Potency comparisons between KELNOR 1/50 and ALTAVERA depend on the specific clinical indication. These are agents from distinct pharmacological classes and are not directly interchangeable by dose. A physician or clinical pharmacist should guide any therapeutic switching decisions.
The standard adult dose of KELNOR 1/50 is: One tablet (norethindrone 1 mg/ethinyl estradiol 50 mcg) orally once daily, taken at the same time each day for 21 days, followed by 7 days of placebo.. The standard adult dose of ALTAVERA is: 1 tablet (ethinyl estradiol 0.03 mg / levonorgestrel 0.15 mg) orally once daily for 21 days, followed by 7 placebo days.. Dosing should always be individualized based on indication, renal and hepatic function, age, and other patient factors.
No direct drug-drug interaction has been formally documented between KELNOR 1/50 and ALTAVERA in current clinical databases.

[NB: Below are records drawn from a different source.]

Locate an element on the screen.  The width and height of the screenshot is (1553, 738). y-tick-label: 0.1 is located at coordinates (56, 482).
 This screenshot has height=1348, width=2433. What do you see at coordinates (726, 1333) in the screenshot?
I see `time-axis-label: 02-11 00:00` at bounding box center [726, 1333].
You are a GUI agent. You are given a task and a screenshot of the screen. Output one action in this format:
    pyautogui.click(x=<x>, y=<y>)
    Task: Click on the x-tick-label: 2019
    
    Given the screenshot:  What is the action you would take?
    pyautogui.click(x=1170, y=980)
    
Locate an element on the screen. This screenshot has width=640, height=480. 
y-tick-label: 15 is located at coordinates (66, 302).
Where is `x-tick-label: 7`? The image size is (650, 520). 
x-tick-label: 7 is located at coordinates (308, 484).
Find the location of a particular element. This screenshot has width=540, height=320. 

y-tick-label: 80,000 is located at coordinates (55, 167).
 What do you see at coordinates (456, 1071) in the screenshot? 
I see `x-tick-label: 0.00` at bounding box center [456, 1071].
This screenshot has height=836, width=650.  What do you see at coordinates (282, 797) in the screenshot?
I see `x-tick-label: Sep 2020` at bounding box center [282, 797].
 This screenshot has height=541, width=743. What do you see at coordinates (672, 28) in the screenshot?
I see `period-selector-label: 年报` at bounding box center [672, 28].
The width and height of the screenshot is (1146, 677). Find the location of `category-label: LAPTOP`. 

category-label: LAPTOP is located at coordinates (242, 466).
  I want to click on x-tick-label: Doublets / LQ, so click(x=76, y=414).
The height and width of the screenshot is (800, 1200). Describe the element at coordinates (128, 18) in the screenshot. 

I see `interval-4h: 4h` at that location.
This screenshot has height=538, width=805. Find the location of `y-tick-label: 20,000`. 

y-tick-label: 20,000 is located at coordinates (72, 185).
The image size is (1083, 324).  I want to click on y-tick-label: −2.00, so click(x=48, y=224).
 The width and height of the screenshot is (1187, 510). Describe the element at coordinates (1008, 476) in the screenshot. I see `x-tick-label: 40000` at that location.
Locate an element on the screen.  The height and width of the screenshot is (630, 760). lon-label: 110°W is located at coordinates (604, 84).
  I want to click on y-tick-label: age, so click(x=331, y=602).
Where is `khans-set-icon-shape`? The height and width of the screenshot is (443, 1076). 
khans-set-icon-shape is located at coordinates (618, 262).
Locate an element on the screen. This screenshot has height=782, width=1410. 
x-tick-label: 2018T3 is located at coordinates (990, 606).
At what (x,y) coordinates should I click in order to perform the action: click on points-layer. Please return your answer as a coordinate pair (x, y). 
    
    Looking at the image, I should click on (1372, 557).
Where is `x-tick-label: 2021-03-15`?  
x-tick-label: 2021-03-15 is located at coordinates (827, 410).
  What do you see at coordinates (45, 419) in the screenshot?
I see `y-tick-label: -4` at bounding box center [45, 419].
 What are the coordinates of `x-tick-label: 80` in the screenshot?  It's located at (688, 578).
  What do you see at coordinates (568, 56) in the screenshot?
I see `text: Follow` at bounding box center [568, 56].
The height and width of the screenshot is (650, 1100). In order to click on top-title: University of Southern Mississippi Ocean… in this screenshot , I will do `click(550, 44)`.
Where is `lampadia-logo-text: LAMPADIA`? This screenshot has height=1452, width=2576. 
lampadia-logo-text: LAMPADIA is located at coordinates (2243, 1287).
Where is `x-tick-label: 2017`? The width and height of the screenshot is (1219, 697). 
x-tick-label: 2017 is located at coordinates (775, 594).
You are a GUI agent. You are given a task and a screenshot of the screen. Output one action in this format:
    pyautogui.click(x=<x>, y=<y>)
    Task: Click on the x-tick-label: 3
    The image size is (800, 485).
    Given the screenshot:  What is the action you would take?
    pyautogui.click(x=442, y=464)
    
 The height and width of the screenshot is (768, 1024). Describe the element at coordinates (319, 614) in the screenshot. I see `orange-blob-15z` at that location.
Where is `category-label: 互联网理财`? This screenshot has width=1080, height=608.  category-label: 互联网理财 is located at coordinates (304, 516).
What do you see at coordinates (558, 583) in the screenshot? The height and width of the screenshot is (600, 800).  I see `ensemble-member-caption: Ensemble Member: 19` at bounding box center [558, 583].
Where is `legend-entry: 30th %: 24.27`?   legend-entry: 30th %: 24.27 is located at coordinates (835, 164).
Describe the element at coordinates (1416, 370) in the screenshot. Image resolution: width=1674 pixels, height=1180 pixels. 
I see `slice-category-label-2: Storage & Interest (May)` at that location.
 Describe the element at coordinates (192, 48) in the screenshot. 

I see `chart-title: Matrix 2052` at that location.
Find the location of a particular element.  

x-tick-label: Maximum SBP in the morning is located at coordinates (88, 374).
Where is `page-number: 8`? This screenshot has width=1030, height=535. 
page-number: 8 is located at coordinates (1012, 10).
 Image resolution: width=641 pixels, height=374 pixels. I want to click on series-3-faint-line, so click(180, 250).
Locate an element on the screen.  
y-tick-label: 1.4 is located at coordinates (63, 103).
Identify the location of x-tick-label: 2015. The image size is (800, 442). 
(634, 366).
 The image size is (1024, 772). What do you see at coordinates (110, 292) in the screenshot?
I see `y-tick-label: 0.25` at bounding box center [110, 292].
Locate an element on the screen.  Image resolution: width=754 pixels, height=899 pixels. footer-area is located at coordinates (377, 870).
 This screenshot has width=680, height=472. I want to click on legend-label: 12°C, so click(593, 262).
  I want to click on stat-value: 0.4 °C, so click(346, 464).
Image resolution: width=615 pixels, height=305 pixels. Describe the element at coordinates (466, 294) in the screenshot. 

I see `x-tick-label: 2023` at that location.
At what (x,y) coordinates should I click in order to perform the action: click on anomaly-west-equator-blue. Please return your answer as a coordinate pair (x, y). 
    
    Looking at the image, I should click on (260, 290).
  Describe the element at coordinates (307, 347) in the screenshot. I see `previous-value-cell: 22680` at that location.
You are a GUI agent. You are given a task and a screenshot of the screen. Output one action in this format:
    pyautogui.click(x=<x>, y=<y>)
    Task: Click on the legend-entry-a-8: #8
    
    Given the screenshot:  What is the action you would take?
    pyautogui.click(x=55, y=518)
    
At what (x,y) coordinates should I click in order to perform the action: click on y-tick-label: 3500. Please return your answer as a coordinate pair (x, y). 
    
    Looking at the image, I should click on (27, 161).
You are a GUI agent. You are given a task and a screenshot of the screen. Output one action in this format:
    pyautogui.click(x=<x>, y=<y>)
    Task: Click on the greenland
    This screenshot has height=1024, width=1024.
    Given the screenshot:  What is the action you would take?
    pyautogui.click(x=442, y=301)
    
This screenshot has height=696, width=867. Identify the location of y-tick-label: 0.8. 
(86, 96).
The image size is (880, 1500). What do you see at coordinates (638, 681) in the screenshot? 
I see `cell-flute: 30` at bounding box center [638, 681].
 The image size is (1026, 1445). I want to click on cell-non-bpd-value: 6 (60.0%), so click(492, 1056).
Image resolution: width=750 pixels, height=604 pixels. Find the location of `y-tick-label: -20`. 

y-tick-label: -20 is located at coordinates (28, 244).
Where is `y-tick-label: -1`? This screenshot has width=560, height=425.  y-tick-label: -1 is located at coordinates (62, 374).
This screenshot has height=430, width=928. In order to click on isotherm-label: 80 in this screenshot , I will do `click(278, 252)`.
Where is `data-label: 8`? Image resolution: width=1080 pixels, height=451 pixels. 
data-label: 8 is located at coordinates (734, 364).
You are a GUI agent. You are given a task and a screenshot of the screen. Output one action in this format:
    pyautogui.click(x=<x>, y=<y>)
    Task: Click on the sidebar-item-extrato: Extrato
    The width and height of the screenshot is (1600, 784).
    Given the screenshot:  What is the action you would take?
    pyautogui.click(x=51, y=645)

However, individual patient risk factors including other medications, organ function, and comorbidities should always be evaluated by a qualified healthcare provider.
The maternal-fetal safety profiles differ. KELNOR 1/50 is classified as Category C. FDA Pregnancy Category X. Contraindicated in pregnancy due to risk of fetal harm. First trimester: Use is associated with cardiovascular defects, limb reduction defects, and neural. ALTAVERA is classified as Category C. ALTAVERA contains ethinyl estradiol and levonorgestrel. First trimester: Inadvertent exposure during organogenesis is associated with a very low absolute risk of cardiovascular def. Always consult a maternal-fetal medicine specialist before taking either drug during pregnancy or lactation.